When quite a young woman, I sojourned with a farm family on the prairie of a northern state. Winter temperatures had dropped many degrees below zero. Nearest neighbors were two miles distant in each direction. On this particular evening the farm family had gone to visit friends and remain all night with them, leaving me alone to stoke the fires and catch up on some study. I had been a pupil in a Christian Science Sunday School and had been brought up according to the teachings of this religion.
Shortly after the family's departure, a man came to the door. He entered on a pretext. It soon became evident he was inebriated. He grabbed my wrist and locked the door, putting the key in his pocket. His violent words indicated my end was near. Nauseated with fear, I tried to reason with the man but to no avail.
Then suddenly I looked at the window and the dense blackness outside, and the thought dawned, "If there is a God—and there is—I shall escape." Instantly the right words came to me to say to the man. Immediately he released my wrist and unlocked the door. I flew outside. Where to go in subzero temperature without coat or cap? Close by was a giant strawstack. Burrowing deep within provided me with insulating warmth and a perfect hiding place. I could hear the man banging doors and searching farm buildings; but fear was gone, and I was secure and warm until the family returned the next morning.
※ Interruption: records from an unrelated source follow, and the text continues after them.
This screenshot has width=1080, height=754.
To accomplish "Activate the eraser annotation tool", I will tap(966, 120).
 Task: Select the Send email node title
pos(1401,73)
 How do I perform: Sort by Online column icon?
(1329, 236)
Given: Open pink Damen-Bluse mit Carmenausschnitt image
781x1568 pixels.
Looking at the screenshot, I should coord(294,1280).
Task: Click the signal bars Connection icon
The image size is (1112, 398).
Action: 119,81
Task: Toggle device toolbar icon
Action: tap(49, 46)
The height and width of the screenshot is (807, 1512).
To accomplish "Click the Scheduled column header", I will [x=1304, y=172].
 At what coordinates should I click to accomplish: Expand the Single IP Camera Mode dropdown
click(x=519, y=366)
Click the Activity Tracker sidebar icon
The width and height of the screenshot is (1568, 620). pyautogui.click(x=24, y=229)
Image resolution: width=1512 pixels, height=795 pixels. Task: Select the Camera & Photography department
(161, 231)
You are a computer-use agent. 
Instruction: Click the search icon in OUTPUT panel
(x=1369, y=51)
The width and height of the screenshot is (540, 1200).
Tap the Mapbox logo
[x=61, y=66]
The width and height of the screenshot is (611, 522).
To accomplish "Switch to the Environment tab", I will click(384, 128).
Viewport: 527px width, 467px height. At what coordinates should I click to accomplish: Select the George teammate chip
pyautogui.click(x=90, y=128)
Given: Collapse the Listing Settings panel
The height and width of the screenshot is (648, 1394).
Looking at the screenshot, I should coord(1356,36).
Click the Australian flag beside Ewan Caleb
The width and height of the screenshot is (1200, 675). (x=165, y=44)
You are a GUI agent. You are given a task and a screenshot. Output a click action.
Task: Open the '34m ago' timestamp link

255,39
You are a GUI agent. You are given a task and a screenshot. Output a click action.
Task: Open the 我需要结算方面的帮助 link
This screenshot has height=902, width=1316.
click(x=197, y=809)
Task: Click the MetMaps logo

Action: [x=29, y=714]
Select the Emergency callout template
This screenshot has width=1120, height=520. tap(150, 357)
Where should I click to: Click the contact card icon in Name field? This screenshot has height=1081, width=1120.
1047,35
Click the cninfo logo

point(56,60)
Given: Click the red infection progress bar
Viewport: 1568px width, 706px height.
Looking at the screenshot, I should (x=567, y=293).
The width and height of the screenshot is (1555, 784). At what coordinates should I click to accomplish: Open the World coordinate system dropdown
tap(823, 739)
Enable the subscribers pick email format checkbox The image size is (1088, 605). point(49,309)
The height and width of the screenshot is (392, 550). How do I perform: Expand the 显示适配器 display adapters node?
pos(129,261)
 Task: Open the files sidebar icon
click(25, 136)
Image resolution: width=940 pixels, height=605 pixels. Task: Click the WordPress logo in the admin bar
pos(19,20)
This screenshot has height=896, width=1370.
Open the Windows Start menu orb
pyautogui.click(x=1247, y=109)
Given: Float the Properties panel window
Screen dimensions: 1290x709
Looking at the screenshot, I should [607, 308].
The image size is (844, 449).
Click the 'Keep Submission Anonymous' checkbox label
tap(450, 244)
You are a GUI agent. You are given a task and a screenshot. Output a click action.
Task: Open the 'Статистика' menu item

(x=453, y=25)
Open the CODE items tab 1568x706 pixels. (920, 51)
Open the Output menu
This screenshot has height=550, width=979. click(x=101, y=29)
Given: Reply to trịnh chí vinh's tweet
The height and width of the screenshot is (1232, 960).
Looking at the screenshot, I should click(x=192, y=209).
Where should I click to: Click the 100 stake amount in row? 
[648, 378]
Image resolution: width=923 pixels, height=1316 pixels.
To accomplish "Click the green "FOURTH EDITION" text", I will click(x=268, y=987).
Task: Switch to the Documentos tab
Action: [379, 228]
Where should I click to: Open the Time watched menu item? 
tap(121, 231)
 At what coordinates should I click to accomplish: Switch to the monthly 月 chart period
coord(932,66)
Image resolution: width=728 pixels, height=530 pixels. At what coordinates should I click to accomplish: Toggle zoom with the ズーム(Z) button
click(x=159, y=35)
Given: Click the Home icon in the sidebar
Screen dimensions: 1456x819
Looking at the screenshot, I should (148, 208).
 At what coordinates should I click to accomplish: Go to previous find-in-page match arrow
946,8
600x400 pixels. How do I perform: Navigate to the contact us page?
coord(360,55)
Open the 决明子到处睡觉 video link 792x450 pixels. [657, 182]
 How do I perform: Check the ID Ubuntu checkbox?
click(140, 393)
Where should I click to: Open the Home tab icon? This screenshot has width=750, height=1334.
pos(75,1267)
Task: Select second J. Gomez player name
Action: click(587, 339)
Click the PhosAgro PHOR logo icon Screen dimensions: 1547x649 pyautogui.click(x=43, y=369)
Some years later a growth over one eye was painlessly removed through mental surgery. Treatment was asked for. The practitioner requested that I not look in a mirror and that I hold to the statement, "A spiritual idea has not a single element of error, and this truth removes properly whatever is offensive" (Science and Health by Mrs. Eddy, p. 463). I obeyed exactly.
During the night I was awakened several times by a strong but painless sensation in my eye. The next day at two separate times pieces of the growth dropped away and its removal was complete. The fact has since dawned on me that this mental surgery was perfect. It was, and is, as though the growth had never existed.
The inspiration of an instantaneous healing of a three-day buildup of influenza remains with me. I expected a houseful of guests from a distance for Thanksgiving Day weekend. Dismayed and frightened, I wondered how I could cook for them and entertain them when I was not able to prepare my own breakfast, or even to eat it. I had declared the truth earnestly myself but without apparent result.
I went to the telephone and called a practitioner for help. The practitioner was instant with the explanation that the word "influenza" is derived from the medieval Latin word for "influence." She then quoted from the Preface of Science and Health the following sentence, in which Mrs. Eddy refers to the mighty healing works of Christian Science (p. xi), "They are the sign of Immanuel, or 'God with us,'—a divine influence ever present in human consciousness and repeating itself, coming now as was promised aforetime,
To preach deliverance to the captives [of sense],
And recovering of sight to the blind,
To set at liberty them that are bruised."
The practitioner reminded me that the divine influence is ever present in human consciousness. Within minutes I got up from the telephone completely healed, strong, energetic, hungry. And I had gained a new understanding of the illusory nature of sickness.
Twice when my dear husband has been transferred to a new area we have, through the application of the truths of Christian Science, sold our home on the first day it was up for sale to the first individual who came to look at it. The first instance was during the depression years of the early thirties. Because the second home was large, we were told that there would be no market for it. Christian Science treatment was asked for. The practitioner said, "Let's stand still and watch God work." In each case the price asked for and received was eminently satisfactory both to the purchaser and to us.
The following experience has been a strong staff on which to lean in later years. In a half hour I was to leave the house to conduct the Wednesday evening testimony meeting at the branch church which I was serving as First Reader. An acquaintance of my son's, a young man of sixteen, knocked and was admitted. His sports car stood outside. He insisted that my son, almost sixteen, go with him to a loggers' dance twenty miles distant. I refused permission. There would be drinking, and the entire idea was unsavory. Despite my refusal, the two young men towering over me were about to leave when the truth burst through the mist, and I recognized the real issue.
I thought: there is nothing wrong with these two boys. This is impersonal error tempting me to becloud the windowpane of my consciousness with fear and worry about my son so that the light of Truth and Love cannot shine through tonight in church. At once the young visitor turned to the door and said, "I guess I'll be going." Without a word my son returned to his homework. Moments later the telephone rang, and a fellow member of my son's Sunday School class asked if he might come over and study with him. The demonstration was complete. That evening it was as though the citations I was reading from the Bible and Science and Health were written in fire. I had seen Christian Science in action.
For class instruction, for the privilege of serving on committees, teaching in the Sunday School, and serving as First Reader, I am sincerely grateful. My gratitude for Christ Jesus and for our Leader is beyond words.— Salem, Oregon.